The native runtime is the restored LLLM agent system inside the protocol-first package. Use it when prompt rendering, parser repair, dialog lineage, tool-call interrupts, invoker traces, or agent sessions are part of the artifact you need to understand.

The protocol boundary stays small: public packages and services expose typed tactics. Native keeps the transparent machinery behind that boundary.

from lllm.runtimes.native import Dialog, Prompt, Role

system = Prompt(path="agent/system", prompt="You are a {style} assistant.")

dialog = Dialog(owner="planner")
dialog.put_prompt(system, prompt_args={"style": "careful"}, role=Role.SYSTEM)
dialog.put_text("Draft the next checkpoint.", name="operator")

retry = dialog.fork(last_n=1, first_k=1)

Restored Shape

lllm.runtimes.native
  core/        Agent, Dialog, Prompt, Runtime, Tactic, resources, config
  native/      NativeTactic and agent-backed tactic helpers
  invokers/    provider invocation boundary, including LiteLLM
  proxies/     API proxy tools and tactic-backed proxy endpoints
  sandbox/     optional Jupyter execution support
  tools/       optional computer-use helpers

What Native Owns

Area Page
Prompts, tools, MCP declarations, dialogs, messages Prompt And Dialog
Tagged parsers, repair handlers, function tools Parsers And Tools
Agent call loop, sessions, context management Agent Loop
Resource registry, package discovery, provider invokers Registry And Invokers
Native tactic sessions and tactic-backed tools Native Tactics
Adapter boundary into the protocol Protocol Adapter
Proxies, skills, Jupyter, computer-use helpers Proxies, Skills, And Sandbox
What was preserved, adapted, or kept out of the public protocol Boundary And Verification

Architecture

flowchart TD C["Caller"] --> B["Tactic boundary"] B --> A["NativeTacticAdapter"] A --> N["native Tactic or native object"] N --> R["Runtime / Registry"] N --> G["Agent group"] G --> D["Dialog"] G --> P["Prompt"] P --> F["Function / MCP tools"] G --> I["Invoker"] I --> M["Model provider"] F --> X["Proxy / Python / tactic tool"]

Importing lllm does not import provider integrations.
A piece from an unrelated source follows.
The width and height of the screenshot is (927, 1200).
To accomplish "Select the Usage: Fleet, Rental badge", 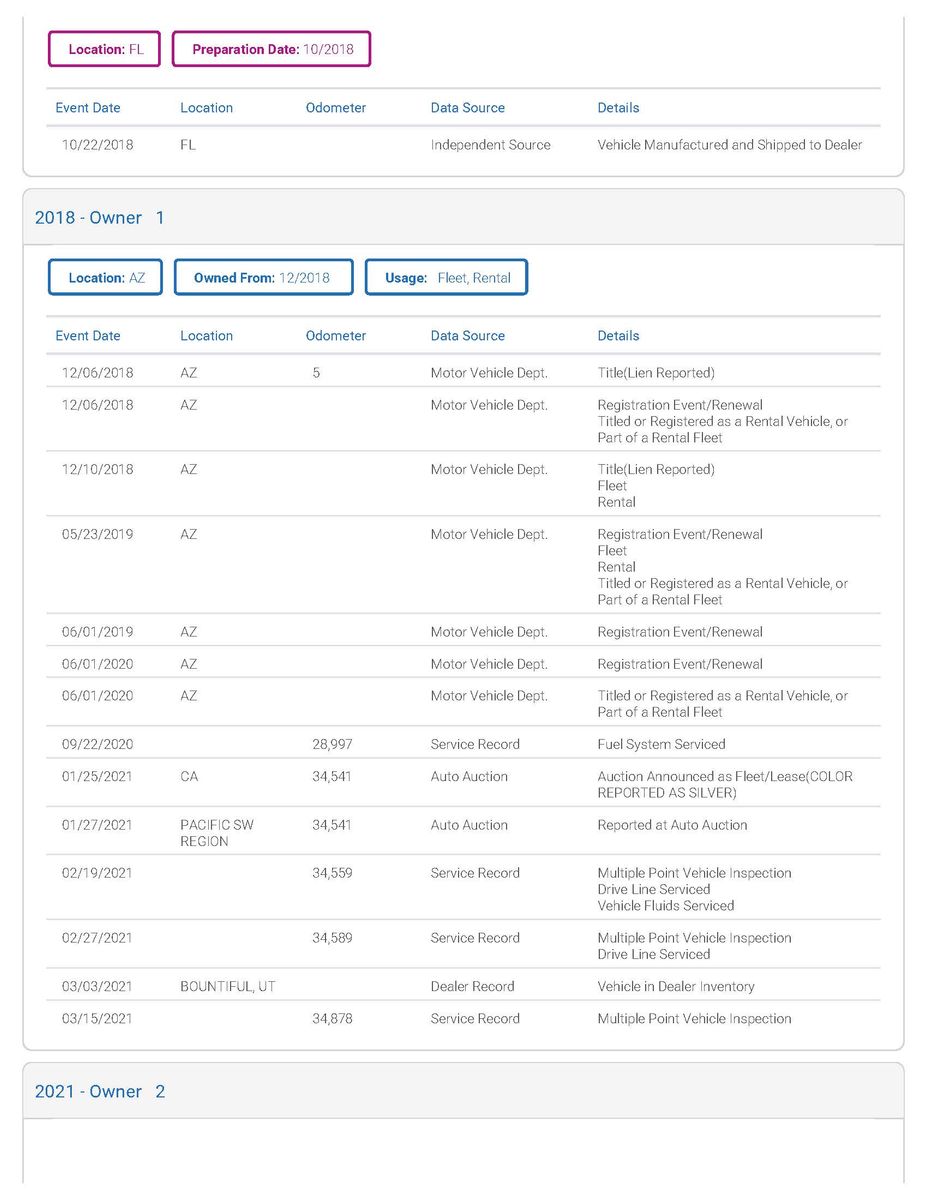I will [x=446, y=278].
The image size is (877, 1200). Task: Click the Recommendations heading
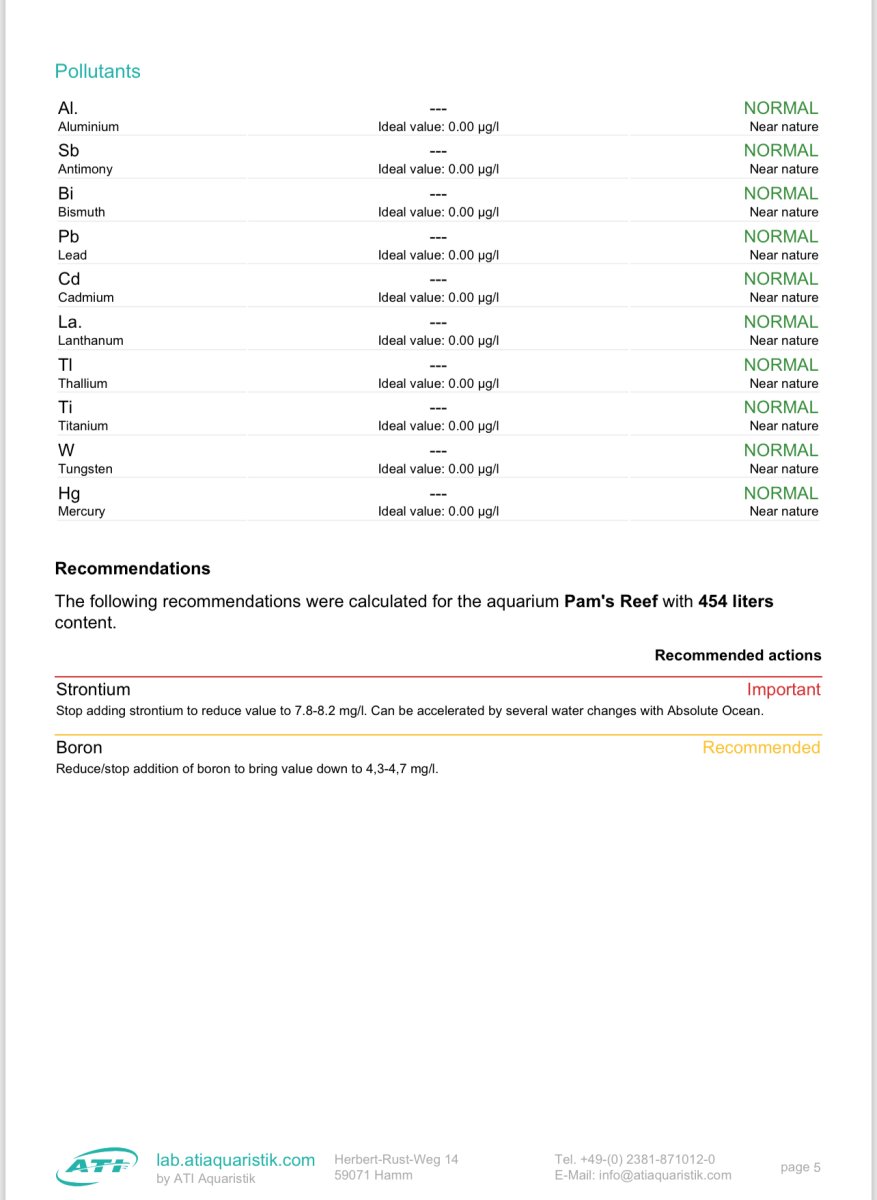click(132, 568)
LiteLLM, Jupyter, OpenAI computer-use helpers, Playwright, and proxy-specific packages remain optional.

When To Use Native

Use native when you need the inside of the agent turn:

  • prompt templates with parsers, repair prompts, handlers, or tool contracts;
  • dialog branching, replay, lineage, dataset generation, and debugging;
  • function tools, MCP tool declarations, tactic-backed tools, and proxy tools;
  • multi-agent tactics with per-agent sessions and cost accounting;
  • provider invocation experiments through LiteLLM.

Use Pydantic AI or plain Python when the implementation does not need native prompt/dialog/session machinery.